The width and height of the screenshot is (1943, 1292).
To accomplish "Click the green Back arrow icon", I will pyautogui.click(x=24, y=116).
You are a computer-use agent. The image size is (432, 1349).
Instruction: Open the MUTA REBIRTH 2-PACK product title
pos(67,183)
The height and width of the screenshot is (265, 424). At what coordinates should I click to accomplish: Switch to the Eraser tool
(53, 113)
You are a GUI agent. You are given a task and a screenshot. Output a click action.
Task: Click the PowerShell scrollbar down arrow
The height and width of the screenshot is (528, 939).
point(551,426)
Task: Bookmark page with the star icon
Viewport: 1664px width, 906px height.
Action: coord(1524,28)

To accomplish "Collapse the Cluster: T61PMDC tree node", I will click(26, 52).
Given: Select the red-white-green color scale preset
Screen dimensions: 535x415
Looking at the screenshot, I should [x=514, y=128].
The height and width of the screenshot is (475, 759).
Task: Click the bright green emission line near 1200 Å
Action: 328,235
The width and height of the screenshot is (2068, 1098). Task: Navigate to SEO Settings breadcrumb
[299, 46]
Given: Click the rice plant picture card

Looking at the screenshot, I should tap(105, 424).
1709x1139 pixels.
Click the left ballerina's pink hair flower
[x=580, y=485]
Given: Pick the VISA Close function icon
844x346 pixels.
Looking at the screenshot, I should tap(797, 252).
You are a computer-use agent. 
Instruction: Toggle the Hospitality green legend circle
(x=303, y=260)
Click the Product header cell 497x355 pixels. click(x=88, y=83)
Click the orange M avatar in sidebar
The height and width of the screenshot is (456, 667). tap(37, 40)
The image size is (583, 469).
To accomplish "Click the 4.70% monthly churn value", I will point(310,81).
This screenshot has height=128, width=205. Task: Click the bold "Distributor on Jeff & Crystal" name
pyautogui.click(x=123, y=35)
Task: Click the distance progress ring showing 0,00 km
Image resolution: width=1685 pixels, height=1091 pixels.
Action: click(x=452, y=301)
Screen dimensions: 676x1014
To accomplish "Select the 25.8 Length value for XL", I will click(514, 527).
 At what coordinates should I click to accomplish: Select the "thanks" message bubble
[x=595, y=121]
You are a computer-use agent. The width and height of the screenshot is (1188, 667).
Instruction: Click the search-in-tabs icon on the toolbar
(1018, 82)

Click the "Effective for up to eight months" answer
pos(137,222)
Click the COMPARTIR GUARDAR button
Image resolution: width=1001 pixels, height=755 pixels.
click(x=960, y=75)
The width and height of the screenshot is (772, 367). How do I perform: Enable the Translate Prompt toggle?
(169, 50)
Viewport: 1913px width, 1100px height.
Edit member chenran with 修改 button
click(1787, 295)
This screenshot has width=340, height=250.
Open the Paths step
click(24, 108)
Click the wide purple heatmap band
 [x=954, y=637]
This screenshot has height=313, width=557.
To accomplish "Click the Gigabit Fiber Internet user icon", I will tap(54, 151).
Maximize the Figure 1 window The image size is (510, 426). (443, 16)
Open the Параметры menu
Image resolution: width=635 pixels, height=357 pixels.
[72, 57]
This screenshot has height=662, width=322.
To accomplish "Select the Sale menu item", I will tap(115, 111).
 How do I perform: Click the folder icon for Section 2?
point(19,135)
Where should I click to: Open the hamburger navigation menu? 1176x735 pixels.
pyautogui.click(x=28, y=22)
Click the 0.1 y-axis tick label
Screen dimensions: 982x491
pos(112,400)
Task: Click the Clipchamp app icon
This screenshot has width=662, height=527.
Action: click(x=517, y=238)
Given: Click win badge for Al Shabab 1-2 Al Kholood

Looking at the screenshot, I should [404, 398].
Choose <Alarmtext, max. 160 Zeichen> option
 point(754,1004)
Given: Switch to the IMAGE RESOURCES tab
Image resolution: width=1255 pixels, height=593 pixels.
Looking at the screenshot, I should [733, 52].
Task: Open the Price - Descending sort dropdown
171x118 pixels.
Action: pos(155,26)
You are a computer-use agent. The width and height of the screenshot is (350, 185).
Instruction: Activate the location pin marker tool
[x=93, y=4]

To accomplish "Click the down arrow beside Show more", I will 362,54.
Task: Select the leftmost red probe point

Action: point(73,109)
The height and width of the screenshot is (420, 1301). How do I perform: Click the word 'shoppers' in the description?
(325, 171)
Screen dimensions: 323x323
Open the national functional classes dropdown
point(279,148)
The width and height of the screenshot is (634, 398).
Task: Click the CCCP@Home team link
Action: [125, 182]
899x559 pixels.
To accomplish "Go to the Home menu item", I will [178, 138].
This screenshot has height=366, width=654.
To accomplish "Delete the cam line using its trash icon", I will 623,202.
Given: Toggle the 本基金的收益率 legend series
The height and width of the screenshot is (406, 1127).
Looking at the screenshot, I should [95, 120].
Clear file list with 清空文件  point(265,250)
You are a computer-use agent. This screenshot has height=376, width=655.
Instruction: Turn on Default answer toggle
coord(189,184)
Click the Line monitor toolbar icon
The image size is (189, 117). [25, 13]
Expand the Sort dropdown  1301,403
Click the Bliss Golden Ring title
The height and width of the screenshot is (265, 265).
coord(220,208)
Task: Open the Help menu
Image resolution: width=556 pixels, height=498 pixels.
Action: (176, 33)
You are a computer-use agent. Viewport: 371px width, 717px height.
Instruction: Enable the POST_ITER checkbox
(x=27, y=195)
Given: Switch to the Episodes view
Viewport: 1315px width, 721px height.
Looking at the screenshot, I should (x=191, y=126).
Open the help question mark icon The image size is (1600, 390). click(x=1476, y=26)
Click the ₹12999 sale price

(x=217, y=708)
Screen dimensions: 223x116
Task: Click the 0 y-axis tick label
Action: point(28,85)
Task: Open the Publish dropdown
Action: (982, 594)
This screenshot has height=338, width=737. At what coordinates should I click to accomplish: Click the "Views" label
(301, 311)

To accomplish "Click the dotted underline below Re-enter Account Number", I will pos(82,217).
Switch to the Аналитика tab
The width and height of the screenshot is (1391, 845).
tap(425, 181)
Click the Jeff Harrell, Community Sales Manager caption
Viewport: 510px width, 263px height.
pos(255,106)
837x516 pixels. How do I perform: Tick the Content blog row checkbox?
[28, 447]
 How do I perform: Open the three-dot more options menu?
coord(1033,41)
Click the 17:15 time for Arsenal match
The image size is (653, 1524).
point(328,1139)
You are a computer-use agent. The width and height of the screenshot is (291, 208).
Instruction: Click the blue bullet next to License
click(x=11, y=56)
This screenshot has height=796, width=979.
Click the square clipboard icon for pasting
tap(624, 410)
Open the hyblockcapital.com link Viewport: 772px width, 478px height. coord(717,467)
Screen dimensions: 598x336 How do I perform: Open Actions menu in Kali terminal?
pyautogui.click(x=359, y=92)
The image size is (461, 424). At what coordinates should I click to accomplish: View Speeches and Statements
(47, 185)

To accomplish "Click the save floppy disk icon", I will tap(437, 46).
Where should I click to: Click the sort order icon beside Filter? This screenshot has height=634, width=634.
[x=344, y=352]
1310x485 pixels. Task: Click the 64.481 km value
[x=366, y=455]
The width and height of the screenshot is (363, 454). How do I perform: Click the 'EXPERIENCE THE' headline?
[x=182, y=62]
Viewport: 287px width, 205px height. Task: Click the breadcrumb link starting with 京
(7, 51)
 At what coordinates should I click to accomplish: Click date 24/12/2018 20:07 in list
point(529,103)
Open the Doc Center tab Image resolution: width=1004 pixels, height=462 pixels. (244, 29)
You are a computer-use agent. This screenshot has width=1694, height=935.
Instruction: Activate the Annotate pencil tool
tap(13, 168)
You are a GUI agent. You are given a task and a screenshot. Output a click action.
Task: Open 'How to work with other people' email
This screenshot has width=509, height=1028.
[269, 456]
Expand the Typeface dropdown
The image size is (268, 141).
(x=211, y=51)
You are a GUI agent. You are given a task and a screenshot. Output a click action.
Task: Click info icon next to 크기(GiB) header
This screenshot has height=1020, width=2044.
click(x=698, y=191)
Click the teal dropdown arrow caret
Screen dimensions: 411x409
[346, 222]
--*--
Work to complete: Reproduce verbatim the records from the line containing "You are a computer-use agent. Viewport: 371px" through the line containing "[x=366, y=455]", both lines included.

Finished answer:
You are a computer-use agent. Viewport: 371px width, 717px height.
Instruction: Enable the POST_ITER checkbox
(x=27, y=195)
Given: Switch to the Episodes view
Viewport: 1315px width, 721px height.
Looking at the screenshot, I should (x=191, y=126).
Open the help question mark icon The image size is (1600, 390). click(x=1476, y=26)
Click the ₹12999 sale price

(x=217, y=708)
Screen dimensions: 223x116
Task: Click the 0 y-axis tick label
Action: point(28,85)
Task: Open the Publish dropdown
Action: (982, 594)
This screenshot has height=338, width=737. At what coordinates should I click to accomplish: Click the "Views" label
(301, 311)

To accomplish "Click the dotted underline below Re-enter Account Number", I will pos(82,217).
Switch to the Аналитика tab
The width and height of the screenshot is (1391, 845).
tap(425, 181)
Click the Jeff Harrell, Community Sales Manager caption
Viewport: 510px width, 263px height.
pos(255,106)
837x516 pixels. How do I perform: Tick the Content blog row checkbox?
[28, 447]
 How do I perform: Open the three-dot more options menu?
coord(1033,41)
Click the 17:15 time for Arsenal match
The image size is (653, 1524).
point(328,1139)
You are a computer-use agent. The width and height of the screenshot is (291, 208).
Instruction: Click the blue bullet next to License
click(x=11, y=56)
This screenshot has height=796, width=979.
Click the square clipboard icon for pasting
tap(624, 410)
Open the hyblockcapital.com link Viewport: 772px width, 478px height. coord(717,467)
Screen dimensions: 598x336 How do I perform: Open Actions menu in Kali terminal?
pyautogui.click(x=359, y=92)
The image size is (461, 424). At what coordinates should I click to accomplish: View Speeches and Statements
(47, 185)

To accomplish "Click the save floppy disk icon", I will tap(437, 46).
Where should I click to: Click the sort order icon beside Filter? This screenshot has height=634, width=634.
[x=344, y=352]
1310x485 pixels. Task: Click the 64.481 km value
[x=366, y=455]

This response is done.